The discovery and replication analyses included totals of 9,232 and 14,303 individuals, respectively. Three loci reached genome-wide significance (Fig 1 and S2 Table). The genomic control variance inflation factor indicated no inflation due to population stratification (l = 1.01; S3 Fig). Two of the lead SNPs were missense mutations and the third lead SNP was intronic (Table 1). Regional association and Bayesian fine mapping indicated that rs1260326 (GCKR), rs560887 (G6PC2), and rs13266634 (SLC30A8) had the highest marginal posterior inclusion probabilities (PIP) in their respective loci (S4 Fig). Conditional on the lead SNPs rs1260326 (GCKR), rs560887 (G6PC2), and rs13266634 (SLC30A8), no signal remained (S5 Fig). The effect alleles at all three lead SNPs were associated with lower fasting glucose (Table 1). The associations at all three lead SNPs were replicated in overall meta-analysis (S3 Table). Of the two suggestive loci (Fig 1, 5×10−7 ≤ p < 5×10−8), only the association at the locus on chromosome 11 was replicated (S4 Table).
[Figure omitted. See PDF.]
The x-axis represents chromosomal positions, and the y-axis represents -log10(p-value). The two dotted lines represent -log10 (5×10−8) and -log10 (5×10−7), respectively.
[Figure omitted. See PDF.]
The variant rs1260326 (GCKR) is a missense mutation, resulting in a substitution from leucine to proline at position 446. The coding effect of rs1260326 was estimated by SnpEff as moderately important (Table 1) and annotated as tolerated by SIFT and benign by Polyphen-2 [30]. Position 446 in GCKR is located at the interface with GCK (Fig 2). L446 is closer to the middle of the interface whereas L446P is closer to GCK (S6 Fig). The variant rs560887 (G6PC2) is intronic and estimated to have low impact (Table 1). The variant rs13266634 (SLC30A8) is a missense mutation, resulting in a substitution from arginine to tryptophan at position 325, annotated as a moderate change by SnpEff (Table 1) and as tolerated by SIFT and benign by PolyPhen-2. I-TASSER predicted four possible protein structures based on an amino sequence with R325W. The four predicted protein structures were similar to each other, but all were different from wild type (Fig 3) and consistent with a moderate change in protein structure.

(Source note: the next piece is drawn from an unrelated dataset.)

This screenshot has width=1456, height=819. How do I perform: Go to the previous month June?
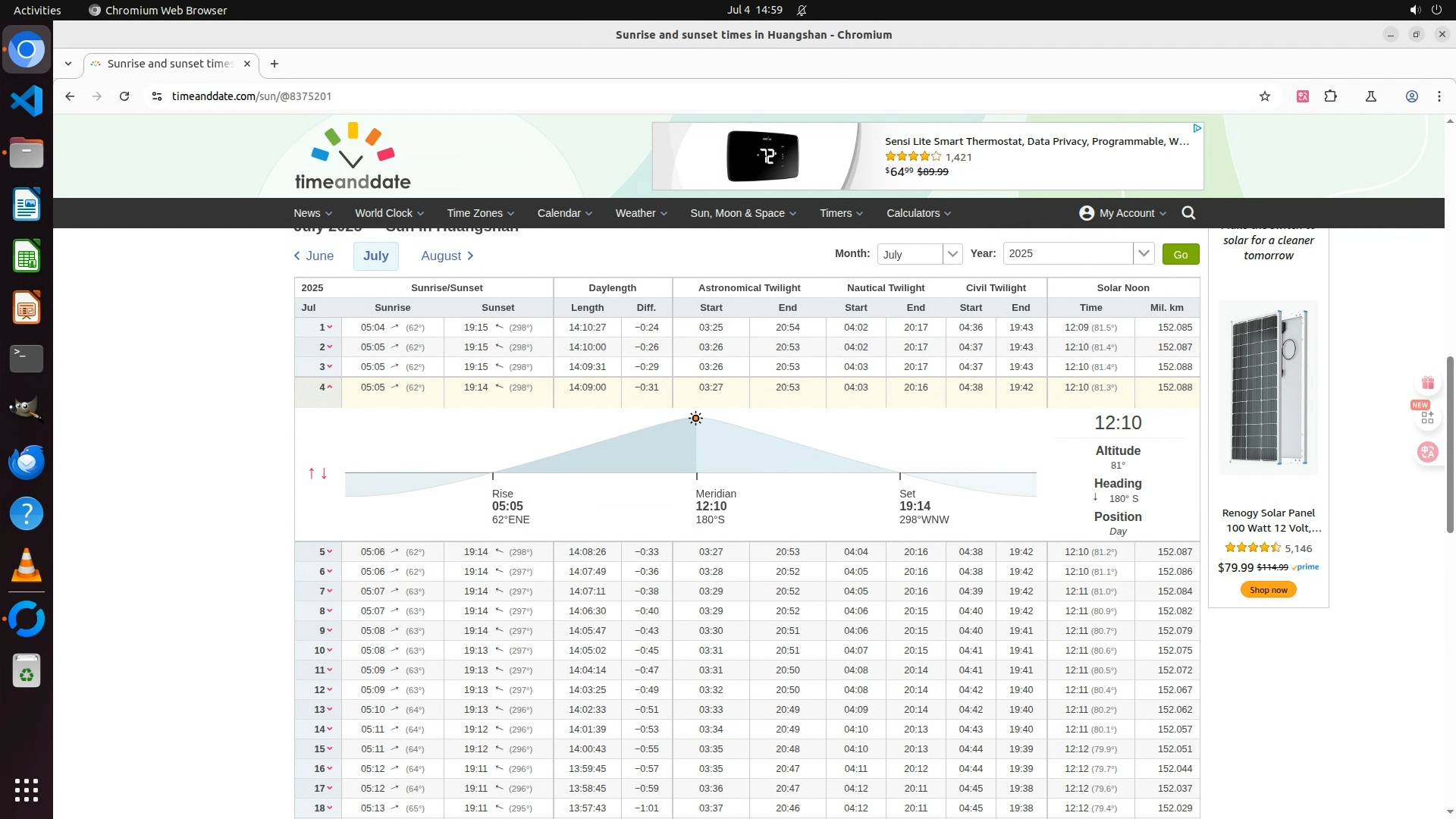point(314,256)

[Figure omitted. See PDF.]
The position of interaction in GCKR is L446 (rs1260326, red). Green dotted line presents the proximity of the interface between GCK and GCKR.
[Figure omitted. See PDF.]
The SLC30A8 protein structures for Wild Type (Wt, top) and R325W (rs1326634, bottom). Each amino acid sequence yielded four predicted protein structures called models 1 to 4 for Wt and mutant, respectively. Wt-Model 1 (top left) is the 1st 3D structure predicted by comparative molecular modeling through I-TASSER. Wt-Model 1–4 shows the overlap of the four predicted 3D structures for SLC30A8 wild type (top right). The mutant structures (bottom) are labeled correspondingly.

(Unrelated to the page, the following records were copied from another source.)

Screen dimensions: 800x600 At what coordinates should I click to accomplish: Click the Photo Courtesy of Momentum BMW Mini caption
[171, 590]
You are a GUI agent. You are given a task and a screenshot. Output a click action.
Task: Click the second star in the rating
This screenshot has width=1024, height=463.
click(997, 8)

To determine a best fit model jointly across loci, the three loci and all possible interactions were specified in a full model. Regression with backward selection (SLSTAY = 0.10) was used to eliminate variables (S5 Table). The final model included the three lead SNPs without any interactions. After excluding possible interactions, we found that the effect alleles influence fasting glucose in an additive manner (Fig 4). For each copy of a T allele at any of the three SNPs, an additive effect of -0.012 mmol/L on fasting glucose was identified in the discovery sample (p = 3.0×10−28) and replicated in trans-ethnic meta-analysis (n = 14,303, β = -0.0088, SE = 0.0011, p = 2.15×10−16, S7 Fig). We also estimated the joint additive effect of the three SNPs on the risk of T2D in a total of 28,120 individuals with (n = 4,585) or without (n = 23,535) T2D. The three SNPs were associated with significantly reduced T2D risk, with an odds ratio of 0.93 (95% confidence interval [0.88, 0.98], p = 0.0062, S8 Fig). Notably, none of the individuals with 6 T alleles had T2D, compared to 27% of those with 0 T alleles (Fig 5).
[Figure omitted. See PDF.]
The reference group is homozygous for the reference allele at all three SNPs. At each SNP, the T allele is the allele associated with lower fasting glucose.
[Figure omitted. See PDF.]
The label above each bar provides the number of individuals (% prevalence of T2D). At each SNP, the T allele is the allele associated with protection against T2D.
Discussion
Based on a genome-wide analysis of fasting glucose, we identified three loci (GCKR, G6PC2, and SLC30A8) that are involved in glucose regulation as previously reported [4, 38]. Here, we showed that the joint effect of these loci was associated with lower fasting glucose levels as well as lower risk of T2D. The missense SNP rs1260326 in GCKR is significantly associated with fasting glucose in non-diabetic and untreated diabetic individuals with European ancestry. This association was replicated in trans-ethnic meta-analysis of European Americans, Chinese, Chinese Americans, Hispanic Americans, African Americans, and Africans. The SNP rs1260326 has been associated with fatty liver, triglycerides, and very low-density lipoprotein cholesterol in obese children and adolescents [39]. The position in GCKR changed by rs1260326 interacts with GCK; the mutation leads to reduced capability to response to fructose-6-phosphate, increased GCK activity in the liver, and reduced glucose levels [40–42].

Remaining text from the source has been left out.